**TASK DIRECTIONS**
Report how many lines of the listing below contain the string "checkmark", matching case exactly, and give only that number.
━━━━━━━━━━━━━━━━
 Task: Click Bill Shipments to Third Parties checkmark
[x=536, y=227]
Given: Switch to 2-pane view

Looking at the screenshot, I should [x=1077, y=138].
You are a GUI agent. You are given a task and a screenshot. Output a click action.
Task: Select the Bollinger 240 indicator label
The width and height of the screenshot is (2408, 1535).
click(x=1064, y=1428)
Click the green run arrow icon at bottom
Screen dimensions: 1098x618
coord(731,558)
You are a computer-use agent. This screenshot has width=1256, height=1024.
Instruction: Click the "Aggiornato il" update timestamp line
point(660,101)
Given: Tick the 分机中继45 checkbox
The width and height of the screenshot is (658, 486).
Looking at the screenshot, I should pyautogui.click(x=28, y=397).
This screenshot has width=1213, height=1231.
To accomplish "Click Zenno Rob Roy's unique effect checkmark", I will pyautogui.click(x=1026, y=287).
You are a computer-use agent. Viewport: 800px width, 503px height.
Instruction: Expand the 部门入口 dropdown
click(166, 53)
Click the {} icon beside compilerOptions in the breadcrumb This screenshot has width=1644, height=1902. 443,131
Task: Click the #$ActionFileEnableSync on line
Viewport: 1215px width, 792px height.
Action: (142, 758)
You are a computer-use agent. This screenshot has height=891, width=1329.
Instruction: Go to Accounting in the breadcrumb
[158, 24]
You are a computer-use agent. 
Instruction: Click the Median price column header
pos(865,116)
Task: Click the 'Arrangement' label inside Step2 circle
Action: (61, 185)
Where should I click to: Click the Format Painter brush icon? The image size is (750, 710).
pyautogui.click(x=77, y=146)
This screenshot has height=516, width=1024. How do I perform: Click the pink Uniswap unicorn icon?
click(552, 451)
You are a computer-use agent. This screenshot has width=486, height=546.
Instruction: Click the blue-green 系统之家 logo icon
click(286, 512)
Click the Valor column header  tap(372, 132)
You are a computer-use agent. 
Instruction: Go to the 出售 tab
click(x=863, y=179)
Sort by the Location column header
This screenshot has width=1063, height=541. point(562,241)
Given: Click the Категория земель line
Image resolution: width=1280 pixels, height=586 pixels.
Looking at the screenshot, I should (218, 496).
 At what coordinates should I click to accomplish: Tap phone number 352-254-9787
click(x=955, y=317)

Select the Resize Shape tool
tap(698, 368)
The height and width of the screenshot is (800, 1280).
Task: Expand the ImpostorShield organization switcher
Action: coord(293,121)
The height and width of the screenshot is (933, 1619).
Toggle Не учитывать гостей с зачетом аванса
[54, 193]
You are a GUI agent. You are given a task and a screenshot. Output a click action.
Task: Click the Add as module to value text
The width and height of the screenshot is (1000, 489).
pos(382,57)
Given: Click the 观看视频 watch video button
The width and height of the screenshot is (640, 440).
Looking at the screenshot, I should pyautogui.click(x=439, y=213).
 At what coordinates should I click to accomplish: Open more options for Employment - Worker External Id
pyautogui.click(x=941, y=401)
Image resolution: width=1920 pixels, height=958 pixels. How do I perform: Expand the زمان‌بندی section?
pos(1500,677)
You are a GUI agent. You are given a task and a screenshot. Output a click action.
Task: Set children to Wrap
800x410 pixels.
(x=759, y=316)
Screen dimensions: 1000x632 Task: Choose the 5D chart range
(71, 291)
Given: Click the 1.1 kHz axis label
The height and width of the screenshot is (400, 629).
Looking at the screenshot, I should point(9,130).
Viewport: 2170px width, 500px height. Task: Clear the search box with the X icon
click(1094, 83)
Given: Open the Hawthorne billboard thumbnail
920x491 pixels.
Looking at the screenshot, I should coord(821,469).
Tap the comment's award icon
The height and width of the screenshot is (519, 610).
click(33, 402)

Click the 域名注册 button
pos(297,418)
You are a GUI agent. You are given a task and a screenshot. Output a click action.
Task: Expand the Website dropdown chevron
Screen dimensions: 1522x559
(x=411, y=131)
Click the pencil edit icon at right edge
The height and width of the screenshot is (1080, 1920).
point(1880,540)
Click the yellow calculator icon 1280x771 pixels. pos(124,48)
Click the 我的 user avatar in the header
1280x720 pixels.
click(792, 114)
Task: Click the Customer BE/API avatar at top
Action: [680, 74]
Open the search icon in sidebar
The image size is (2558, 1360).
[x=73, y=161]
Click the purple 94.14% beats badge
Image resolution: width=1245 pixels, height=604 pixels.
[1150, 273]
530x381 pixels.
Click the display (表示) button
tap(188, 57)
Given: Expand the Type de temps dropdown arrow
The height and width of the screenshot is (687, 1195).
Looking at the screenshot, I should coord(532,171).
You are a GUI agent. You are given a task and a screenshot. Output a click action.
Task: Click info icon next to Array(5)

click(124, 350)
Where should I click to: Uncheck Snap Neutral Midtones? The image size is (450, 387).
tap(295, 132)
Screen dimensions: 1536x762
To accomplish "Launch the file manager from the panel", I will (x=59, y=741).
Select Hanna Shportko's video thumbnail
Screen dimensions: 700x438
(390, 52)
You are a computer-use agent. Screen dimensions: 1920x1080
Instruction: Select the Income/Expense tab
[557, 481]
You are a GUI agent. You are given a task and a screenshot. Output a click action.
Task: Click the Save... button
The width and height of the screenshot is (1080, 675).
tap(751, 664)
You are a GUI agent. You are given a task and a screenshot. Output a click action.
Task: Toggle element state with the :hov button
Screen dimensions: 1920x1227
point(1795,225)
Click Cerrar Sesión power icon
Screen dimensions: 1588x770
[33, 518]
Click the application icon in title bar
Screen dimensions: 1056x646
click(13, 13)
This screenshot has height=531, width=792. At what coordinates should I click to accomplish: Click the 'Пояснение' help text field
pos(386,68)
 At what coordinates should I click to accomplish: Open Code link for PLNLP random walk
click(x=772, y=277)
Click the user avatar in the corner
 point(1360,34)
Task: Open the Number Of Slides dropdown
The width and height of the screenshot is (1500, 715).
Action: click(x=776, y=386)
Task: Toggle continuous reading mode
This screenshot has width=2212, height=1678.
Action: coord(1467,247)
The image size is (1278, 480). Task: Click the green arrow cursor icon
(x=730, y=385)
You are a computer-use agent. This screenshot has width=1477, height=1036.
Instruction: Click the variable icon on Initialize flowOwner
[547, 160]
━━━━━━━━━━━━━━━━
**FULL SOLUTION**
2